The strait that separates the Isle of Wight from mainland England once supported the biggest fishery of native oysters in Europe.

Leading a coalition of stakeholders made up of fishermen, marine experts, local authorities, scientists and conservationists, BLUE is raising money to purchase 10 million hatchery-reared juvenile oysters to re-seed oyster beds and increase the coverage of oysters in the Solent by 2020 with the long-term aim of enabling the sustainable harvesting of oysters.

BLUE has already seen early signs of success with a complementary technique, suspending cages of oysters under rafts in marinas can enhance the amount of oyster juveniles or ‘spat’ reaching the oyster beds.  Marinas participating in the scheme include – including at Sir Ben Ainslie’s Land Rover-sponsored America’s Cup base.

Charles Clover, executive director of BLUE, said: “We are now ready to go a stage further.  The coalition has researched and developed a rigorous 5-year plan for oyster re-introduction. And we now seek contributions towards the £250,000 needed to re-seed ten million juvenile native oysters in the Solent.

‘We are in talks with a number of local and national corporations who are keen to play their part in helping restore the Solent back to its former glory. It’s an incredibly exciting project to be involved in and one which is generating lots of interest both in the UK and overseas’.

The Solent’s oyster fishery, which dates back to Roman times, was the largest fishery in Europe for the native oyster, Ostrea edulis, as recently as 1978.  Until then, up to 450 boats were catching oysters in the Solent and adjacent inshore waters between Weymouth and Chichester, employing more than 700 men at sea and landing up to 15 million oysters a year.

However, this level of fishing turns out to have been unsustainable, and, together with the effects of invasive species and disease, it eventually led to a collapse in numbers and the closure of the fishery in 2013. That ban remains in place two years on.

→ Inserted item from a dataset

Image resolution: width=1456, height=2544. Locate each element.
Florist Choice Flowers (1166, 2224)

The native oyster has been identified as one of the most threatened species that requires conservation action at the national level – and is classified as a priority species in the UK Biodiversity Action Plan.

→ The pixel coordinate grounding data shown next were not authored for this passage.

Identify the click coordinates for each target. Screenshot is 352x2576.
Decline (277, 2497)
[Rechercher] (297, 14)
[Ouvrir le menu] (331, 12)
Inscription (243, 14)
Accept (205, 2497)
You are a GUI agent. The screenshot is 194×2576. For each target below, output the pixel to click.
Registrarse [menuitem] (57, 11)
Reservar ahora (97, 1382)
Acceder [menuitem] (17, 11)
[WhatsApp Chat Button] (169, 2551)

Oysters provide significant benefits to the marine ecological services environment. Oysters improve water quality by filtering large volumes of water (a single native oyster can filter up to 200 litres of water a day).

Oysters also provide a habitat and rich food source for marine life and increase the productivity of the ecosystem. Restoring the oyster would therefore significantly improve the environmental conditions needed to support the Solent’s waterways – already surprisingly rich in biodiversity (its waters support migratory salmon and sea trout, and its natural harbours act as critical nursery areas for bass).

The project will start to provide a number of  benefits for the local community. By improving the marine conditions, the restoration of oyster habitats could help  to boost some fish stocks and enhance the livelihoods of local fishermen.

One of the project’s long-term aims is to ensure a sustainable supply of oysters for harvesting. This will help re-establish an important strand of the economy on the south coast, as fishermen would be able to harvest and sell their oysters to local restaurants, hotels and the wider food industry.

Finally, the oyster’s ability to filter water will contribute to cleaner and clearer water for the enjoyment of those using the Solent for recreational activities.